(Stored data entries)
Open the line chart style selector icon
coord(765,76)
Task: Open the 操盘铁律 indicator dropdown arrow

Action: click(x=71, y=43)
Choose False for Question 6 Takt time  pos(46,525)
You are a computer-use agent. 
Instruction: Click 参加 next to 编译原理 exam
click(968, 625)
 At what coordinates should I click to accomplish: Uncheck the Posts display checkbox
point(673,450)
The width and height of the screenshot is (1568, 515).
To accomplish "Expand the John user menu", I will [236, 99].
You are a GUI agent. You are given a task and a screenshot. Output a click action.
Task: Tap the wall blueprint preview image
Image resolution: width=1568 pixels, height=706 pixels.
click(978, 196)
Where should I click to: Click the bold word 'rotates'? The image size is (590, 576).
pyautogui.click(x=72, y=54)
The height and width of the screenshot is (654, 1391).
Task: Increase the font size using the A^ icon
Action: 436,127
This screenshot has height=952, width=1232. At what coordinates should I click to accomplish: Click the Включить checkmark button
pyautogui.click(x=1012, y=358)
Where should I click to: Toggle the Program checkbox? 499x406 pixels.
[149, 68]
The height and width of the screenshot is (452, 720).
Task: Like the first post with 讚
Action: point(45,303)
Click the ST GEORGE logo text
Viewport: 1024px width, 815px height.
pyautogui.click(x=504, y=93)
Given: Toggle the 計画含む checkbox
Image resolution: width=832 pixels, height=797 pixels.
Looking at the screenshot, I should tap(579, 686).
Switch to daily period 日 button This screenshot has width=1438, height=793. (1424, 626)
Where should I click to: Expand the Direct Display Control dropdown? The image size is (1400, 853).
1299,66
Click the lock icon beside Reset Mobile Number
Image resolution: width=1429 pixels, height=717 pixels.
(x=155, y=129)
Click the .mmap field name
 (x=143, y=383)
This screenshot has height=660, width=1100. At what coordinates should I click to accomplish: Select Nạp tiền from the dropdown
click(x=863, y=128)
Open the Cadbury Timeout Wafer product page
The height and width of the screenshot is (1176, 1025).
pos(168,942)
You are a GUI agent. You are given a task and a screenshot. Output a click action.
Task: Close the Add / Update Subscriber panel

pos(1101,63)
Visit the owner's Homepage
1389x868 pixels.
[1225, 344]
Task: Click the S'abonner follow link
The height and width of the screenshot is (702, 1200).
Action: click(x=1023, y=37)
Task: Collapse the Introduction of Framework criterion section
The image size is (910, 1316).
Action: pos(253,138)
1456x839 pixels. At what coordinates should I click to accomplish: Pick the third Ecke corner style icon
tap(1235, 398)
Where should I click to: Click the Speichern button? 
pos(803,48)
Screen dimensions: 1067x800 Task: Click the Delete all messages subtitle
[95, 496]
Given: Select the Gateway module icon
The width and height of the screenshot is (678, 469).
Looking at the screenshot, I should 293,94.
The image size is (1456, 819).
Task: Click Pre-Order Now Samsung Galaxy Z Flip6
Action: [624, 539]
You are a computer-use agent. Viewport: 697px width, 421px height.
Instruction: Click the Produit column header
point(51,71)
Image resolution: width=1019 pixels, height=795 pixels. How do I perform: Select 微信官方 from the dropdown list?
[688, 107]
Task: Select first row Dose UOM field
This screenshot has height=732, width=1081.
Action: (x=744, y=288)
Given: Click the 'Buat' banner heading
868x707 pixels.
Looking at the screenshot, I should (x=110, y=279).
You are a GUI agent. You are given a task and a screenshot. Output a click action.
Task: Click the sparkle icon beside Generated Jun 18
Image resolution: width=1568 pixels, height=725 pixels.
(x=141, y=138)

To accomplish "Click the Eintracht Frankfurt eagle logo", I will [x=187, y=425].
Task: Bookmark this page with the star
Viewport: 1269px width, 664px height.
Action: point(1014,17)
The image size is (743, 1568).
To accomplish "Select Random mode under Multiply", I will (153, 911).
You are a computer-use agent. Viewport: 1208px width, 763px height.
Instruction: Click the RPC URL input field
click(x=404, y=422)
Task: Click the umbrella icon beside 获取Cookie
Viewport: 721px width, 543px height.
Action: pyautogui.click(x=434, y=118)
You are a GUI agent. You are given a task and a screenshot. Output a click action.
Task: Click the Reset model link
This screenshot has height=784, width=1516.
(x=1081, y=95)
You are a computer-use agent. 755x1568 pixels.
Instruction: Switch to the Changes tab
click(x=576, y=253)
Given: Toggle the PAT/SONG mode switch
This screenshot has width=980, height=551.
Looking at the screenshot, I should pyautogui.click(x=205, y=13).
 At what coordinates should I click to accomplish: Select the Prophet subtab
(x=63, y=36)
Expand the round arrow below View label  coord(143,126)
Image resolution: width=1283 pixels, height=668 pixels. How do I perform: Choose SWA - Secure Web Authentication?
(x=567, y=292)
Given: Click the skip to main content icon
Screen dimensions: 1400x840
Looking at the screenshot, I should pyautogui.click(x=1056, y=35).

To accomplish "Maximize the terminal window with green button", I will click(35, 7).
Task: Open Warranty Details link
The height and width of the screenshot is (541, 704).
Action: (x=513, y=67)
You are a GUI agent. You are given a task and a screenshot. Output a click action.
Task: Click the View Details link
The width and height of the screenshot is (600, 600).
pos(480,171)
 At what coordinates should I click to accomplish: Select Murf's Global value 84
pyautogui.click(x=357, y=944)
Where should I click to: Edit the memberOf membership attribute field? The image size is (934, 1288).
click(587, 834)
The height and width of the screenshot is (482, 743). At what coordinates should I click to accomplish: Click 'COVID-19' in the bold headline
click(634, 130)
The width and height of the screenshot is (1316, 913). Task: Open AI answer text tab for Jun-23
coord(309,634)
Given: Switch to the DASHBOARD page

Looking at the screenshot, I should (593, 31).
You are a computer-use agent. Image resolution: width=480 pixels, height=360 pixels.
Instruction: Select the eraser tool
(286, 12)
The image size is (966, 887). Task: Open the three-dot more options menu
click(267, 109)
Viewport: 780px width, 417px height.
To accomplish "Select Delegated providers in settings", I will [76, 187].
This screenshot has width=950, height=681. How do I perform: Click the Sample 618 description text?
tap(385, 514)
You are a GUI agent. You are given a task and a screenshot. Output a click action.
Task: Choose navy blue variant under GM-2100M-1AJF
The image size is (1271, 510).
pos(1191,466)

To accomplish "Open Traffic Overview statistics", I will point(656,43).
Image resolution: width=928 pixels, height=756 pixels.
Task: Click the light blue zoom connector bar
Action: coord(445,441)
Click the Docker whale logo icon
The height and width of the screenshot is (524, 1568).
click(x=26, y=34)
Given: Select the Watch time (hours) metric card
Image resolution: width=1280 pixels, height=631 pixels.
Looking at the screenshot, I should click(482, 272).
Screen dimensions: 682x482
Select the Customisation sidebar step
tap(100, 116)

Assignment ▸ Scan the entries above for the word "computer", then copy every line in which it occurs.

Task result ▸
You are a computer-use agent. 
You are a computer-use agent. Viewport: 697px width, 421px height.
You are a computer-use agent. Viewport: 1208px width, 763px height.
You are a computer-use agent. 755x1568 pixels.
You are a computer-use agent. Image resolution: width=480 pixels, height=360 pixels.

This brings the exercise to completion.